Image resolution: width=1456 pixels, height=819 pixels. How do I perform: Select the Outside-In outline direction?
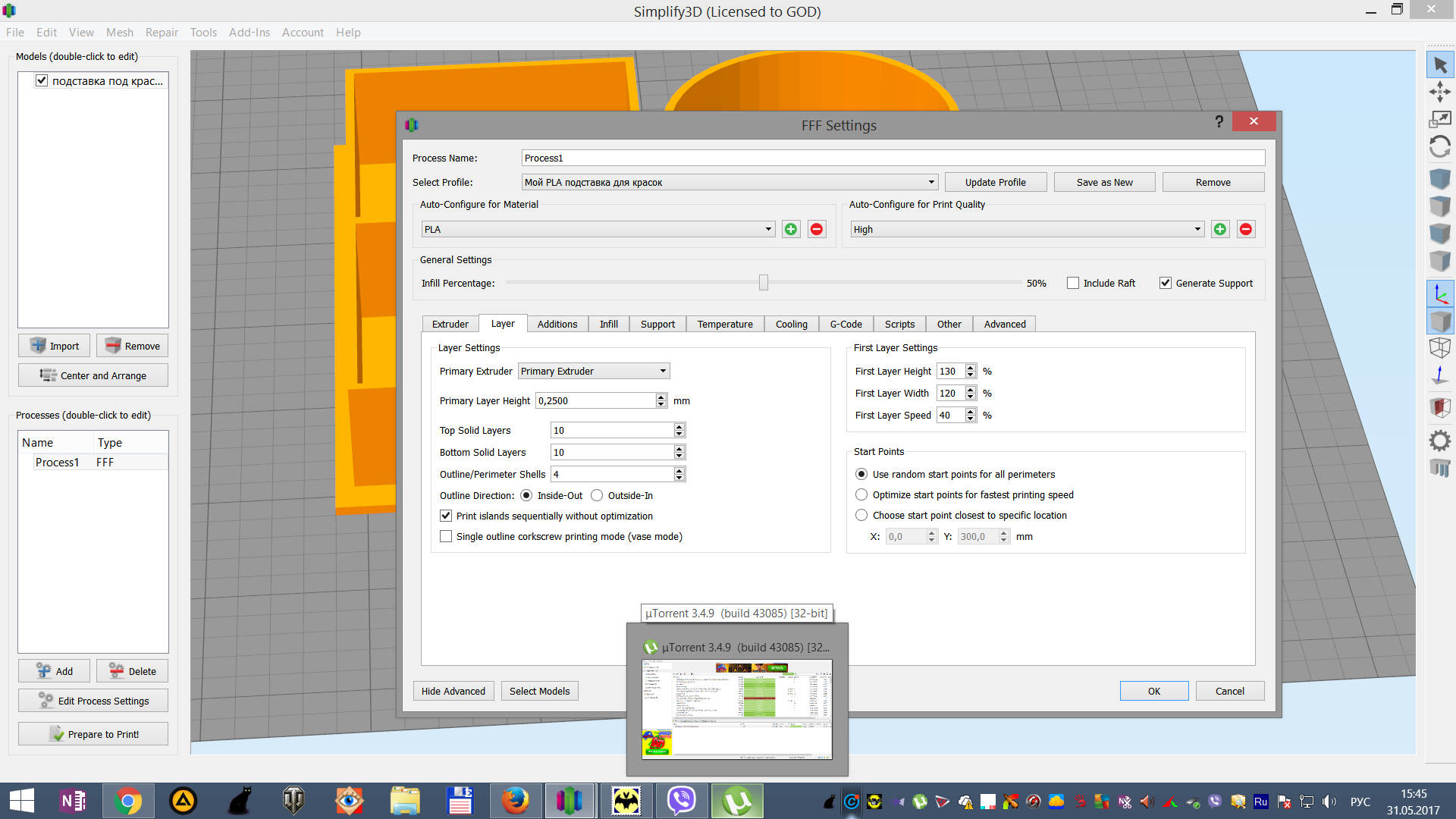(x=597, y=495)
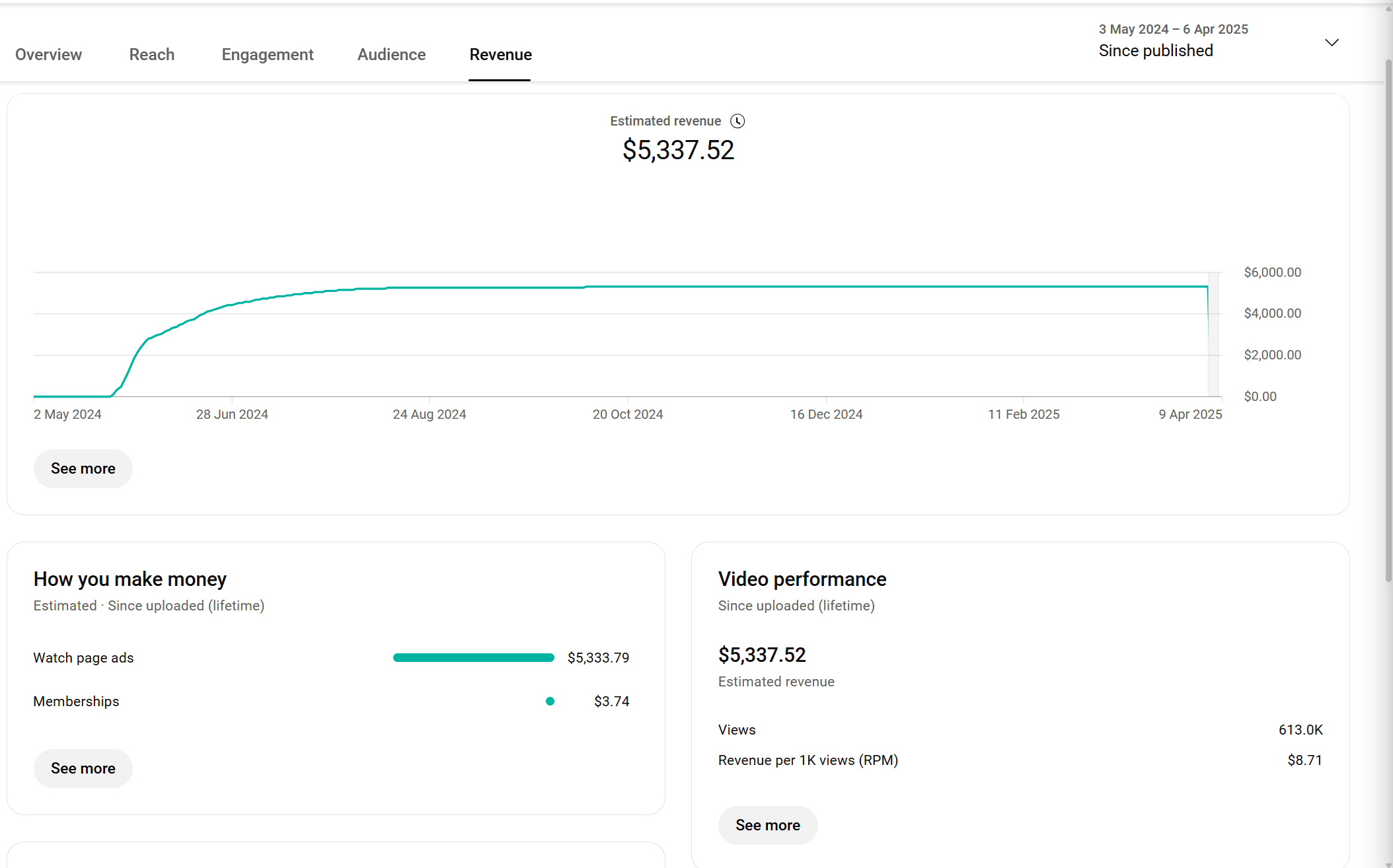Screen dimensions: 1393x868
Task: Click the Memberships row label
Action: (76, 702)
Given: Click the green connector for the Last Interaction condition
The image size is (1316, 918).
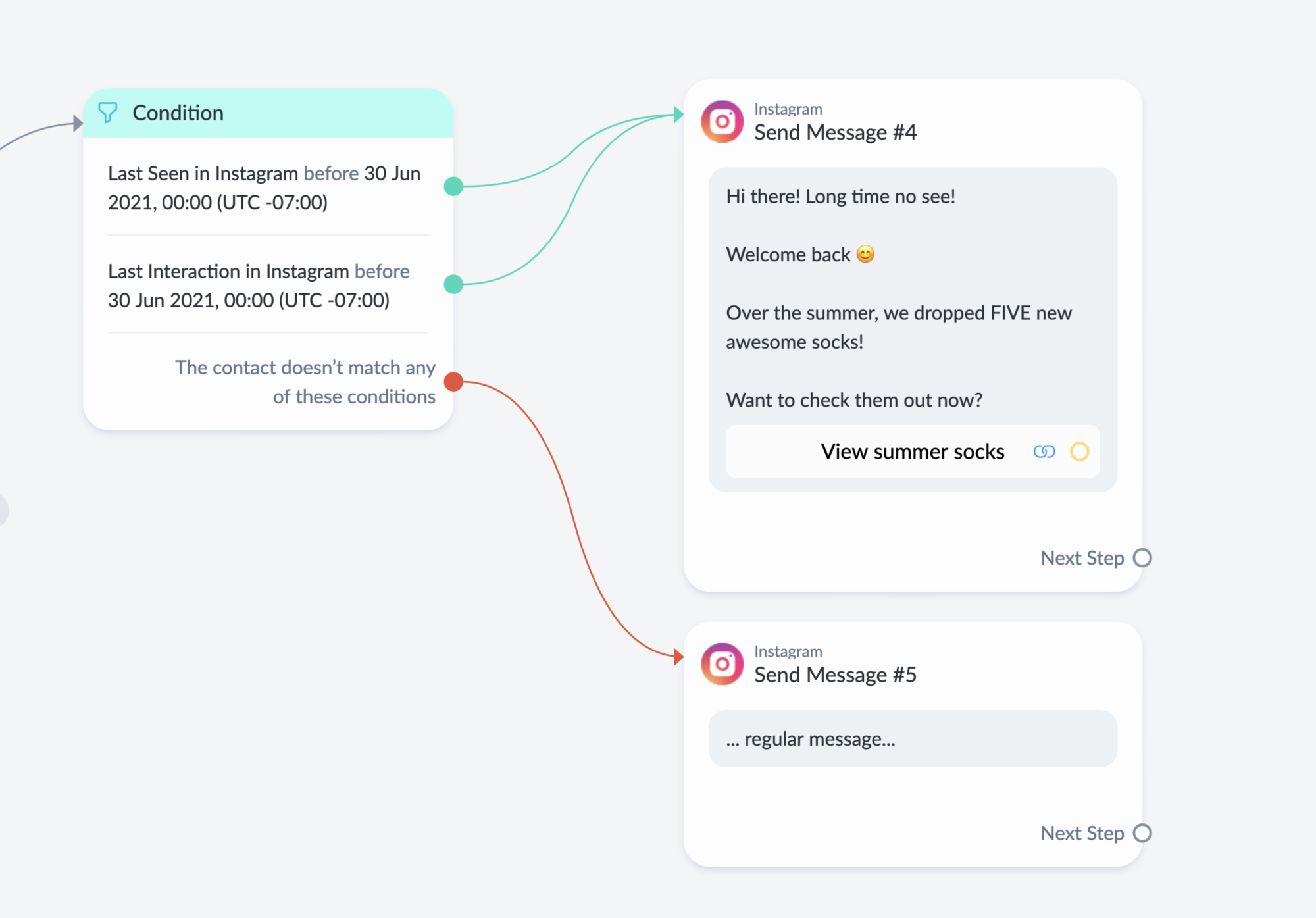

Task description
Without including any image, reproduce the full listing above as written.

Task response
Image resolution: width=1456 pixels, height=819 pixels. How do I perform: Select the Outside-In outline direction?
(x=597, y=495)
Screen dimensions: 1393x868
Task: Click the Memberships row label
Action: (76, 702)
Given: Click the green connector for the Last Interaction condition
The image size is (1316, 918).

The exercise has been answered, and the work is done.